The most intuitive method is setting a global fixed bid for item side based on the scale difference between ad and item estimated values, but this is obviously not optimal. And this bid’s scale also needs timely monitoring and updating because both sides’ estimated value scales will change with iteration.
From another perspective, ads express advertiser needs, targeting more user conversions. Items express platform needs, targeting bringing more users and retention time to the platform. Longer retention time also means more traffic available for platform monetization, or user metrics are actually linked to platform long-term revenue. Therefore, we can measure the relationship between user metrics and platform revenue at overall level. Taking stay_duration as example, we can bucket stay_duration and measure its correlation with platform long-term revenue indicators, building a function \(f\) such that \(bid = f(stay\_duration)\). Of course, the variable doesn’t have to be stay_duration - it can consider dislike, active, and various signals.
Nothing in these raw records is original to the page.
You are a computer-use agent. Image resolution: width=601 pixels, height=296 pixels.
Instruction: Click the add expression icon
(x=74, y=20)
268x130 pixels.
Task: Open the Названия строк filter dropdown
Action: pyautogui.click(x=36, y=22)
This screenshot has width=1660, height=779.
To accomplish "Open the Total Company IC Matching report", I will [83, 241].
The key is quantitatively linking user retention and activity info with platform long-term revenue, then deriving an item-side bid based on this revenue.
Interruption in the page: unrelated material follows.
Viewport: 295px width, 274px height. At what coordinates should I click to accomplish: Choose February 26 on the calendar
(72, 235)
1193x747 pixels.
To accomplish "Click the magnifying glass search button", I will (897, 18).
For ads, when mixed ranking with items, the benefit from placing ad at position \(k\) among items isn’t just the ad’s eCPM, but can further consider loss to overall items from ad insertion (VCG billing idea), i.e., mix-ranking ad value can be considered as “ad benefit - item displacement loss”. This way, if insertion position causes large item displacement loss, overall ad value decreases, avoiding item squeeze.
Are Hard Rules Optimal?
As mentioned earlier, mix-ranking has various hard rules like ad first position, min_gap between ads, show_time gap, etc. From technical perspective, such discrete hard rules obviously aren’t optimal, greatly limiting algorithm search space. From business perspective, such hard rules are often determined in early business development. As business develops, whether current rules are reasonable also needs re-evaluation.
For example, using same hard rules for ad-sensitive and ad-insensitive users isn’t optimal. Same ad frequency has lower conversion rate for sensitive users while also having larger impact on user retention (compared to insensitive users). If we show more ads to ad-insensitive users while reducing ads for sensitive users, balancing total ad count, final engagement utility and revenue utility would theoretically be better.
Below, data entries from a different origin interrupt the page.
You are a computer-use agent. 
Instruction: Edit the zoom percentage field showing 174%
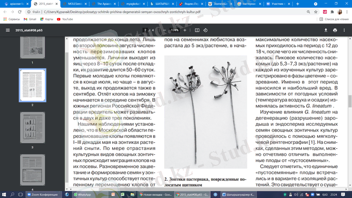click(x=175, y=30)
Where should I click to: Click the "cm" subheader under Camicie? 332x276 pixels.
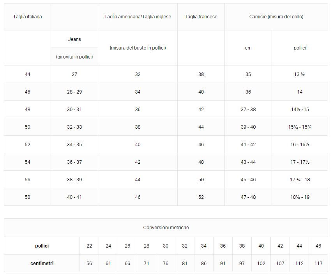(248, 48)
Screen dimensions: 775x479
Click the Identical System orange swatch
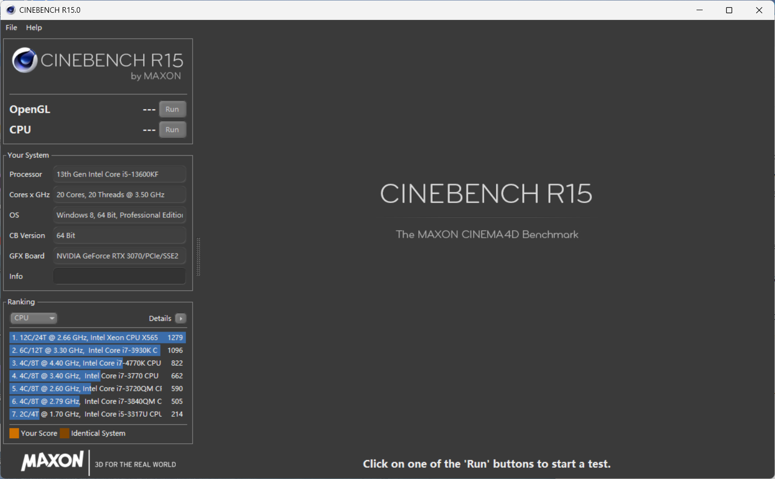pyautogui.click(x=64, y=433)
In implementation, we generally need to set rules and calculation methods to calculate utility for all possible hard rule situations, then add to list’s total value.
This actually involves an optimization direction in recommendation or ad systems - personalization. Generally, any overall strategy with same hyperparameters or strategy for all users has personalization potential.
Of course, in this process we need to note personalization also has limits. For mix-ranking, we need experience protection for insensitive users, can’t keep exploiting them.
Summary
This article starts from LinkedIn’s paper, introducing problems mix-ranking needs to solve and a modeling approach. The paper’s modeling isn’t complex - the key is obtaining various utilities in modeling. The paper doesn’t describe this in detail, possibly because it’s tightly coupled with specific business. Therefore, this article later discusses a possible approach for calculating item and ad values: calculating a bid for items while considering ad insertion’s impact on items.
Additionally, the paper mentions position bias, gap effect, and other common issues in mix-ranking. This article discusses the paper’s proposed methods and some industry approaches.
Finally, it explores a relatively open question - hard rules in mix-ranking. Hard rules are generally red lines, but from technical perspective definitely not optimal. Whether hard rules are reasonable, and how to soften hard rules from business and technical perspectives to get benefits in both engagement utility and revenue utility, might be worth discussing.